Receita usa provas da Lava-Jato para cobrar impostos atrasados de políticos

A Receita Federal pediu ao Supremo Tribunal Federal (STF) o compartilhamento de provas de processos da Operação Lava-Jato envolvendo  Renan Calheiros, Romero Jucá, Fernando Collor, José Sarney e Edison Lobão.

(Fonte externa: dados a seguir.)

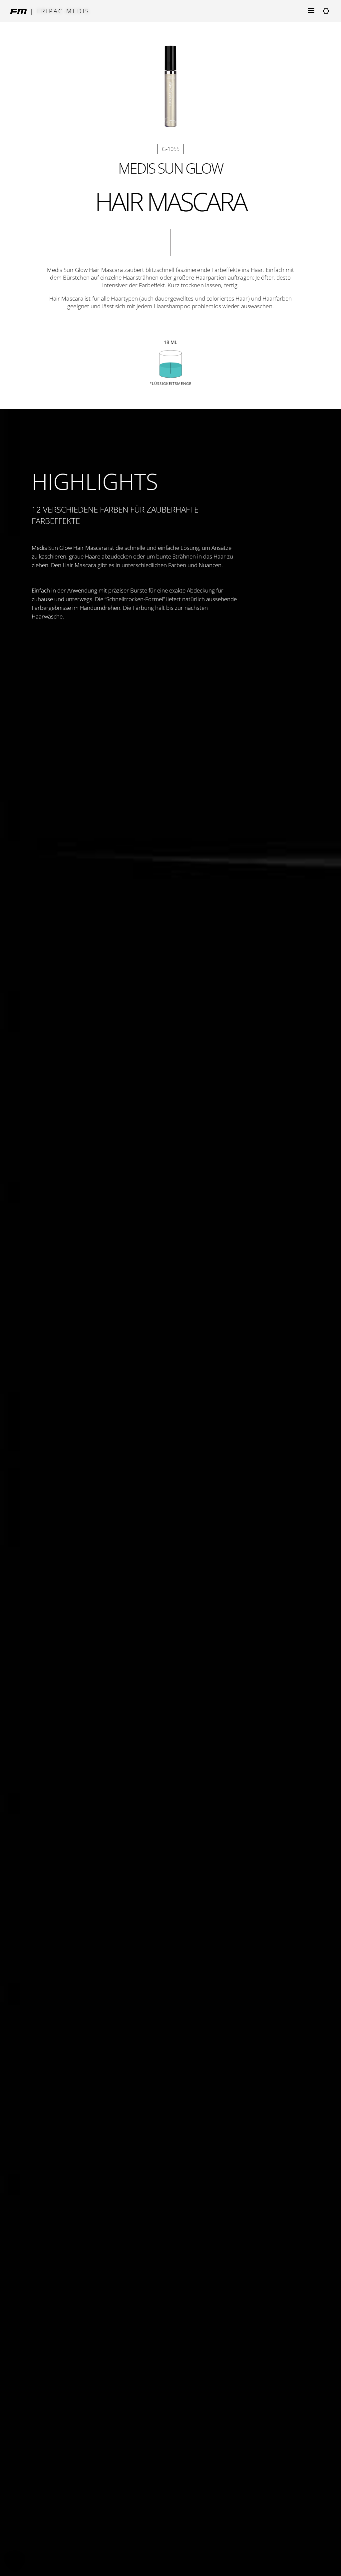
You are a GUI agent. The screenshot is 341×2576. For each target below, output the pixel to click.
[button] (14, 2561)
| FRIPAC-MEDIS (60, 11)
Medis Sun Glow (170, 168)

O objetivo da receita é recuperar impostos que possivelmente deixaram de ser pagos pelos investigados. A decisão de dividir os documentos com a Receita caberá ao ministro Edson Fachin, relator da Lava-Jato no STF.

De acordo com o órgão, alguns dos alvos já têm procedimentos fiscais instaurados, enquanto outros ainda não, mas não esclarece quem exatamente. A Receita tem pressa porque, após cinco anos, a legislação não permite cobrar tributos atrasados.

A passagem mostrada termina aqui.